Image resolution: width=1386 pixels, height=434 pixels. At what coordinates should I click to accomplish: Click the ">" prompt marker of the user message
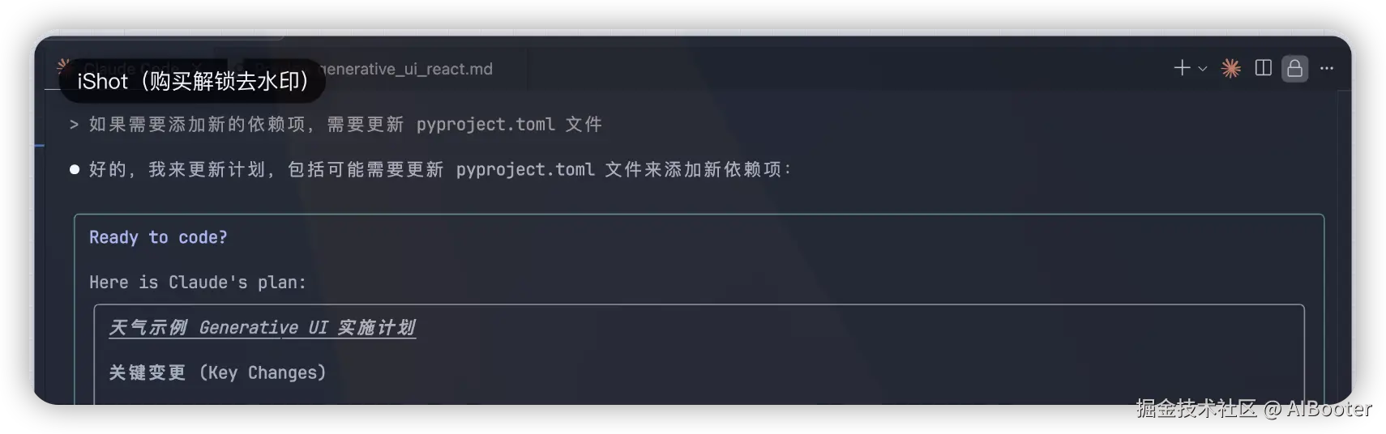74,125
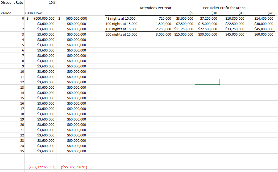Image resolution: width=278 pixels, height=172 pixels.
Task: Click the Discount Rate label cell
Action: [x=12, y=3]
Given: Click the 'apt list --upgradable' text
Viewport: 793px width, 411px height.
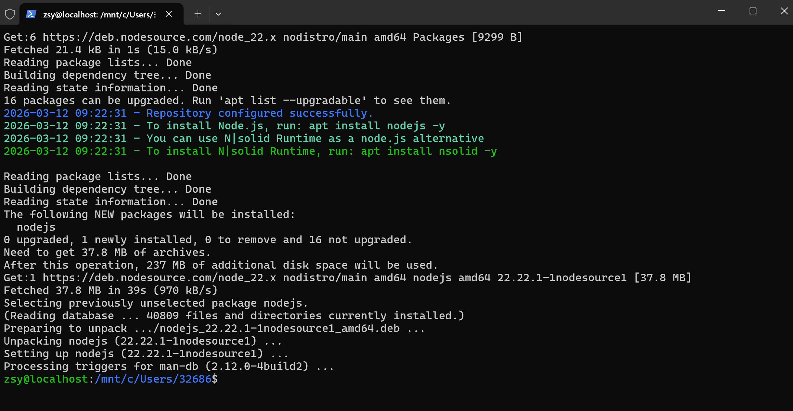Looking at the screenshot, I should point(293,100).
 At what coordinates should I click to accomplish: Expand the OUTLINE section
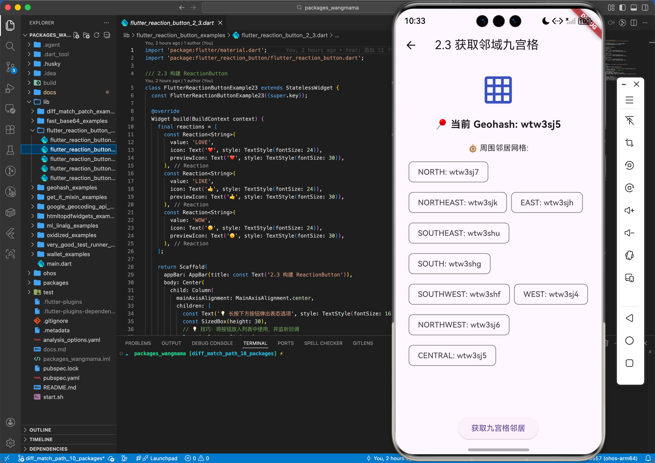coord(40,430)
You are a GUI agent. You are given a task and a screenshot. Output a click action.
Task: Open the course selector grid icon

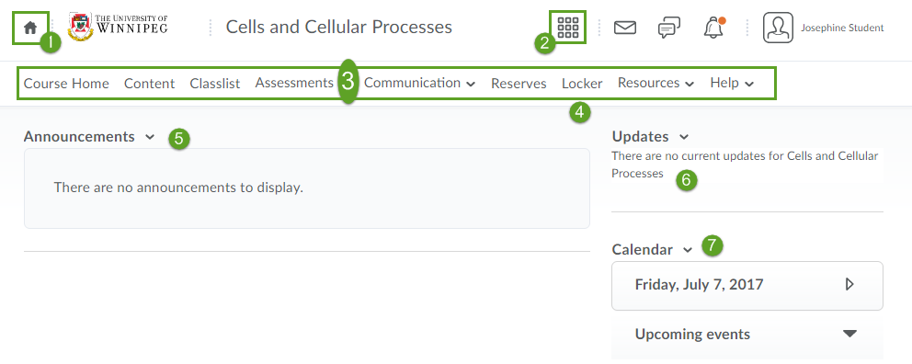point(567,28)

DIRECTION> Lay out the material from the line containing "You are a GUI" through the end of the material as a two-column CSV with the headers instruction and response. Give one row per text and its answer, with each quoted in a single field, line breaks replaced by spaces, and the pictures left out.

ANSWER TO THIS EXERCISE>
instruction,response
"You are a GUI agent. You are given a task and a screenshot. Output a click action. Task: Open the course selector grid icon","point(567,28)"